In sustained use, I noticed that the system would occasionally lock up. Troubleshooting identified the offending component as the home station. After reading through various forums, it looked as though the SX1276 radio, when left on for sustained periods of time, could freeze. I do not have the programming skills to determine if this was intrinsic to radio firmware, the Arduino library used, or some combination of the two. Because the sensors and the display station had repeated power on/power off cycles, the behavior was not seen in these modules. My solution was to turn the home station off for 500 msec every hour.

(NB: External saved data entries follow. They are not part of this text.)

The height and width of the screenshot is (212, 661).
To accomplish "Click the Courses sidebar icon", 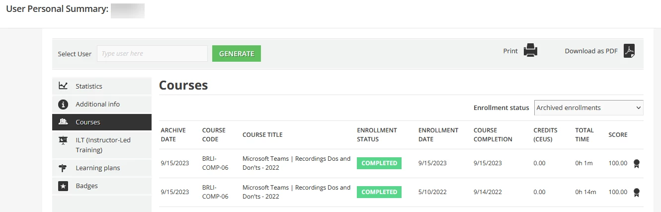I will [x=63, y=122].

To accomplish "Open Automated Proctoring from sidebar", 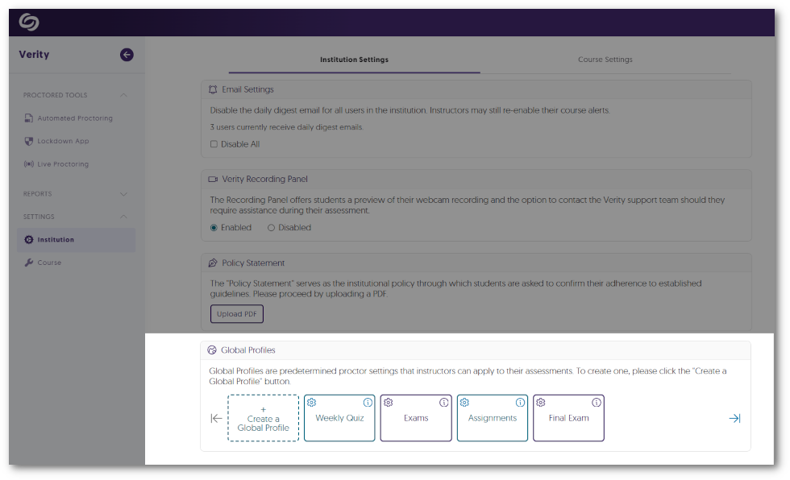I will tap(76, 118).
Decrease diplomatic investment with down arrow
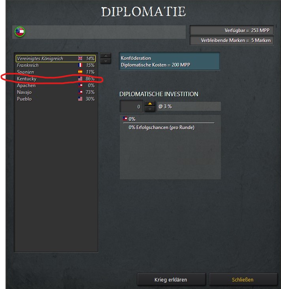The width and height of the screenshot is (281, 289). point(150,109)
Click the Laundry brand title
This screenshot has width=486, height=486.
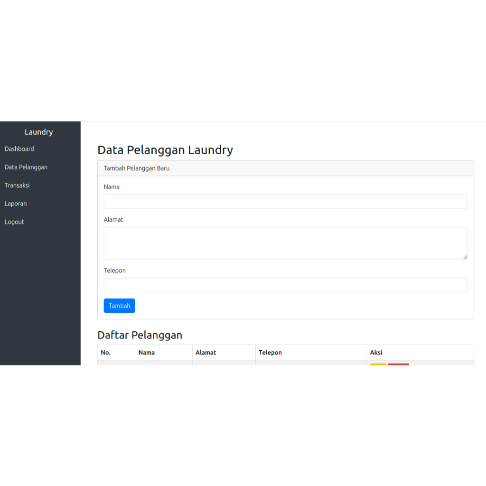(38, 131)
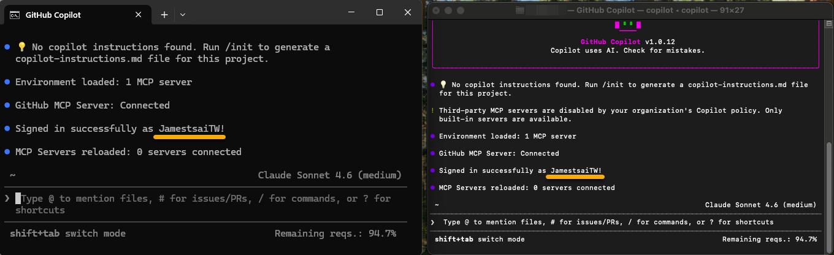The image size is (834, 255).
Task: Maximize the Windows Terminal window
Action: point(380,12)
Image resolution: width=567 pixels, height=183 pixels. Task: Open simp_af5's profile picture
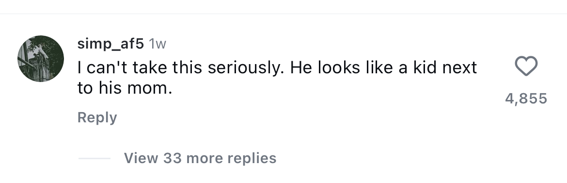(x=41, y=59)
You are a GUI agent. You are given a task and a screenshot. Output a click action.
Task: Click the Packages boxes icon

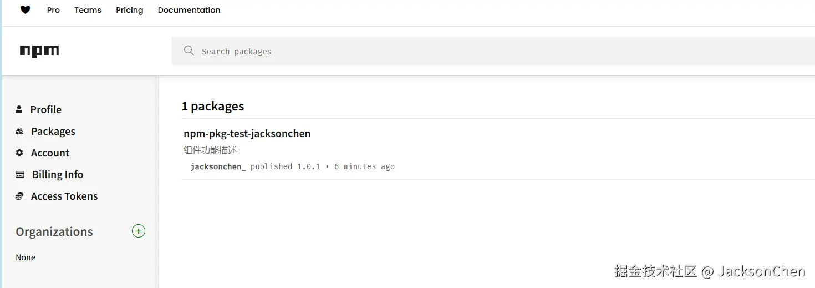(x=19, y=132)
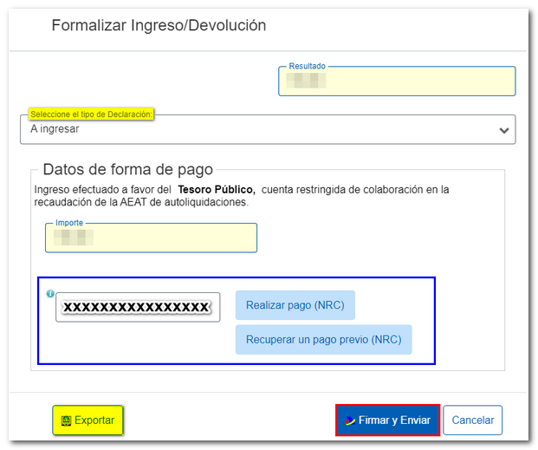Expand the declaration type dropdown arrow
The width and height of the screenshot is (538, 450).
point(503,130)
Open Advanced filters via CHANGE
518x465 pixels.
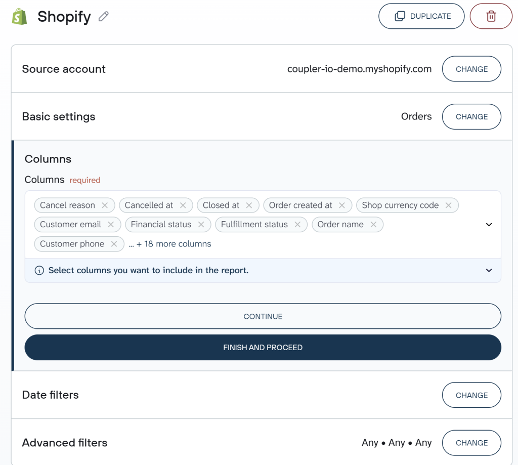(471, 443)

I used an Arduino Mini as a “smart timer.” The mini communicated with the Pico, bringing the Pico’s enable pin LOW for 500 msec when at least an hour had passed. The Pico would bring a pin HIGH when power cycling the board posed the least (but non-zero) risk of interrupting data collection or flow. The power reset would occur only when Mini had read that the “safe” pin was high. While some might consider the use of a Mini as pretty extravagant to be used as a timing device, a genuine pro Mini on Sparkfun is $11, and a HiLetGo knockoff on Amazon sells 3 for ~$16, resulting in the unit price equaling the price of a single TPL5111. Frequency of lockup has markedly decreased. I encourage input from the Elektor community on a better solution; this feels like a real kludge although it works. I’ve uploaded new software for the home station and Mini.
When our aged Radio Shack remote temperature and humidity station finally failed, I decided to replace it with a system of my own design. The system below has several features that might interest other makers and hobbyists.

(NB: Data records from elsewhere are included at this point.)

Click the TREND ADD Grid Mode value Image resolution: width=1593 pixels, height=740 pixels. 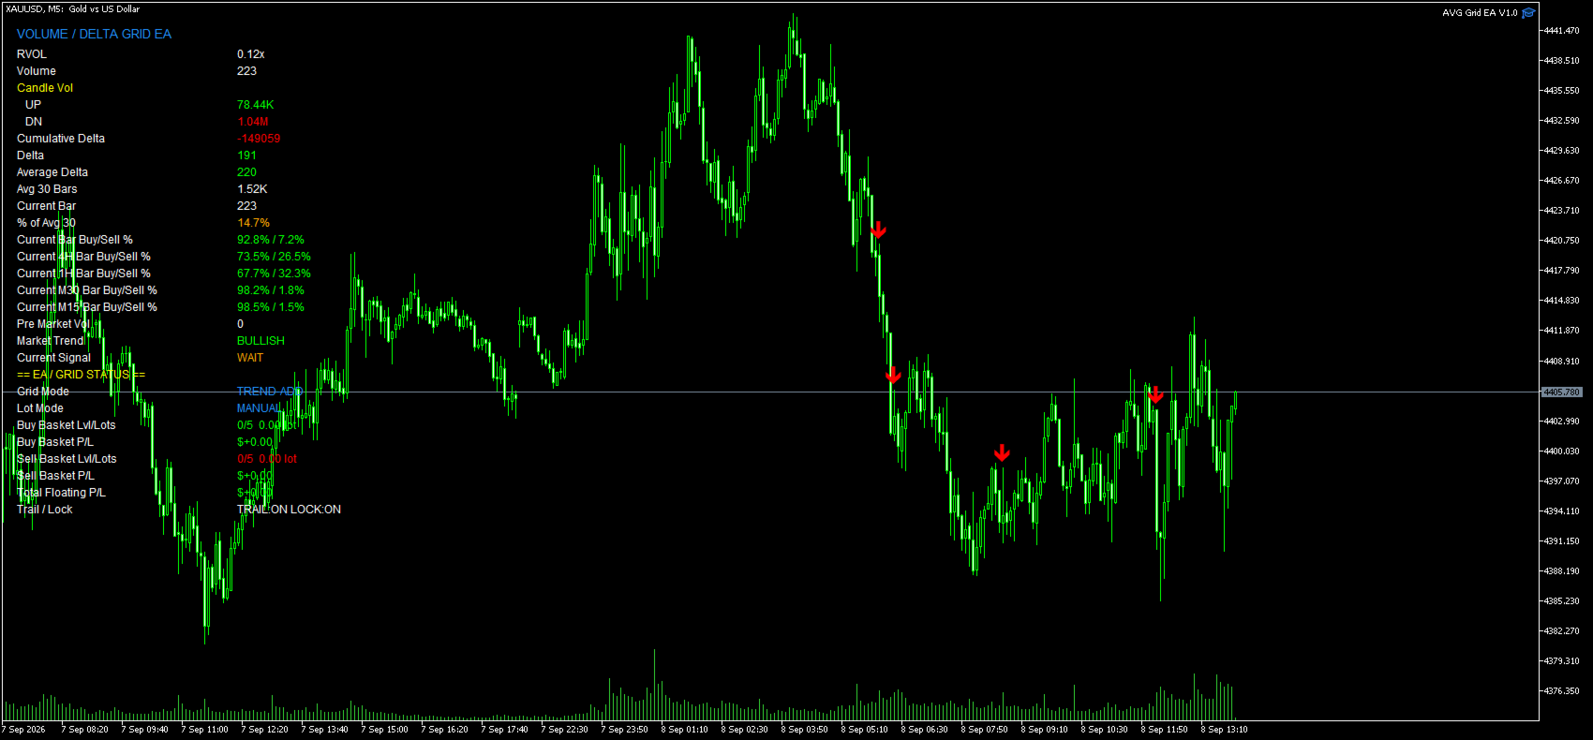point(269,392)
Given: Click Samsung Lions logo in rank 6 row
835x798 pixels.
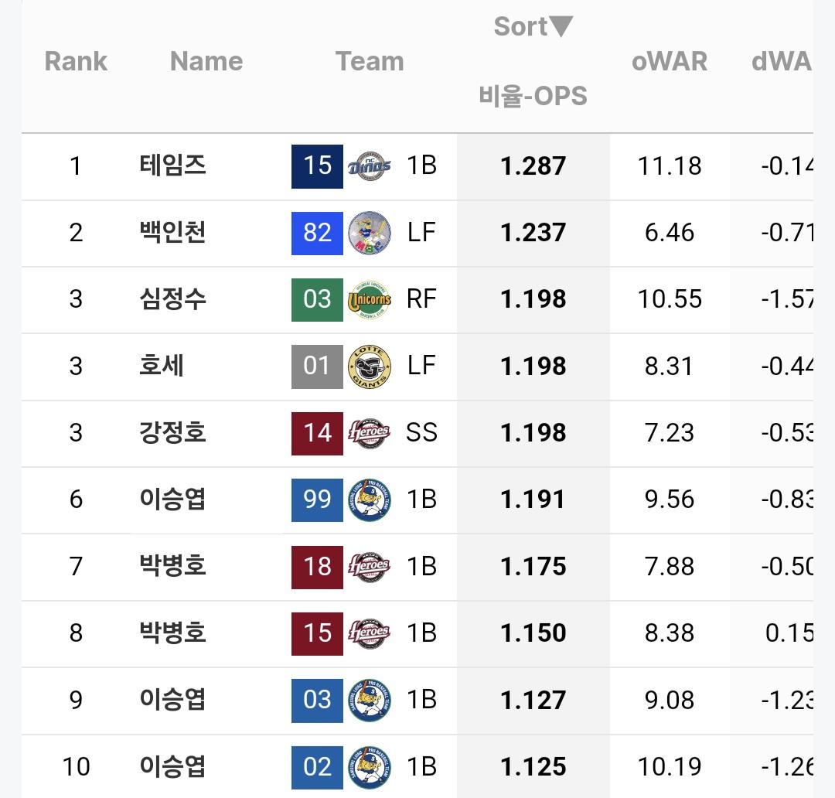Looking at the screenshot, I should click(369, 500).
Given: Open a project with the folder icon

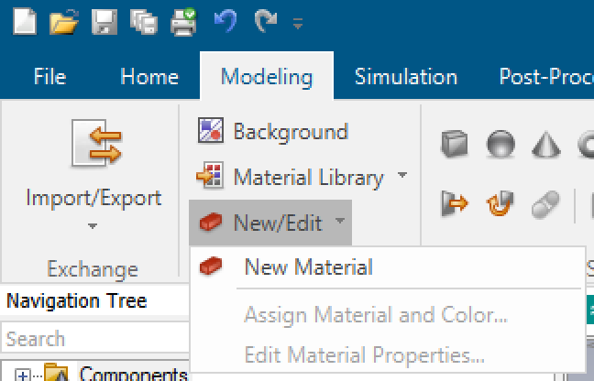Looking at the screenshot, I should (x=64, y=22).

The original Radio Shack product consisted of a single outside sensor measuring temperature and humidity (T/H) and an inside receiving station that displayed outdoor readings and could display indoor T/H with the press of a button. Both of these stations were battery-operated. I wanted, at minimum, to monitor the outdoor and indoor environment and to retain the indoor display at its current location. The latter design specification required that the display continue to be battery-powered. As the project developed, I added a home-brew data collection node that permits more sophisticated tracking and plotting of weather data and presentation of the data on a web page.
There were several “out of the gate” constraints. I am an intermediate programmer in the Arduino environment and tried to avoid using another language or IDE. I wanted to avoid writing my own libraries if at all possible. I planned to use hobbyist-grade, off-the-shelf components that could be hand-soldered. Minimizing power consumption, both the outdoor sensor and the indoor display, was a priority. Although not an initial concern (a reflection of my naivete), effective weatherization and prompt response to environmental change were surprisingly challenging issues.

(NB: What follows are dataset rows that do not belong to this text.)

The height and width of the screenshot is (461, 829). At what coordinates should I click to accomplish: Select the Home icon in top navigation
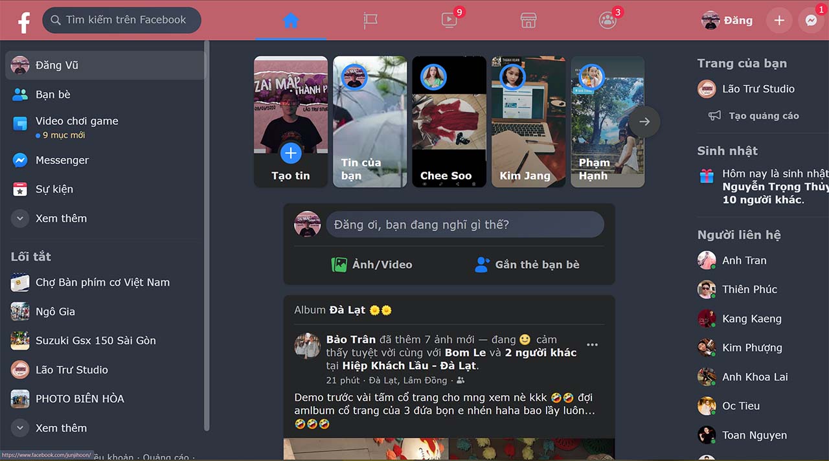pos(290,20)
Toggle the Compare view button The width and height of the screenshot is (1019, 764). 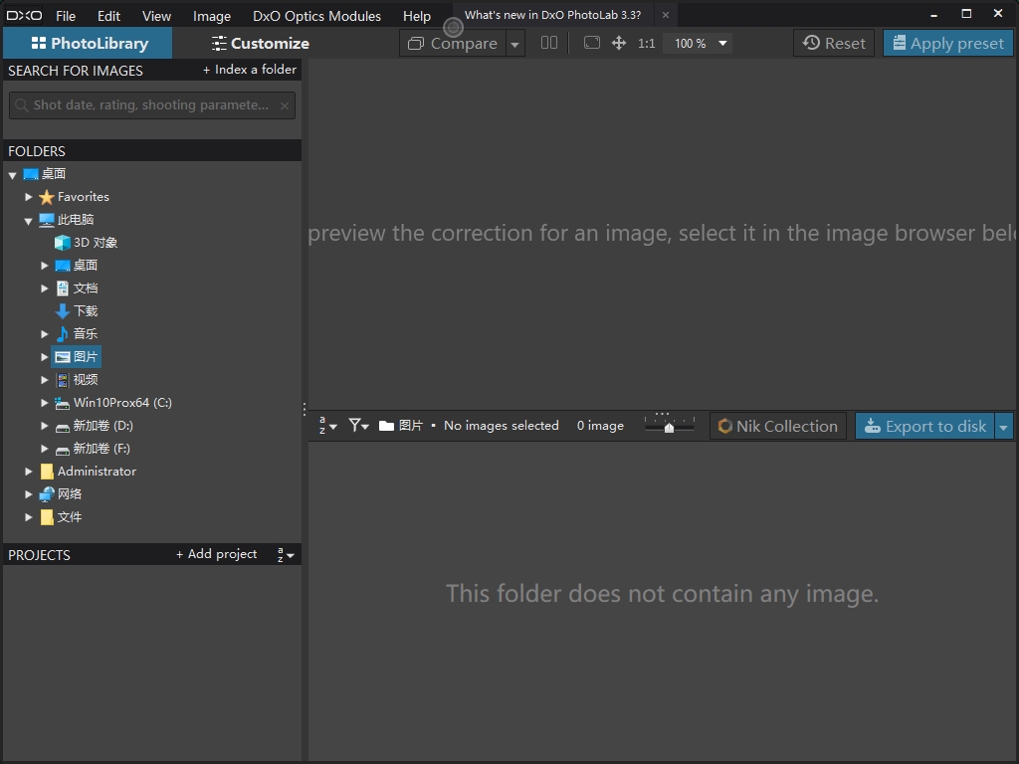pyautogui.click(x=453, y=44)
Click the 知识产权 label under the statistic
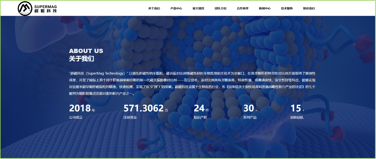 coord(200,118)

Power consumption drove almost all component selections. This calculation involved three variables. First, the current draw of the device when on and processing instructions or data. Second, the duty cycle—if a T/H reading were performed every 5 minutes, how long did the device need to remain on to collect and send (or display) data? Minimizing the Ton/Ttotal fraction could significantly affect overall power consumption. Third, current draw between sampling and transmission cycles. Ideally, there would be no power draw between sampling events, but that was not a realistic expectation.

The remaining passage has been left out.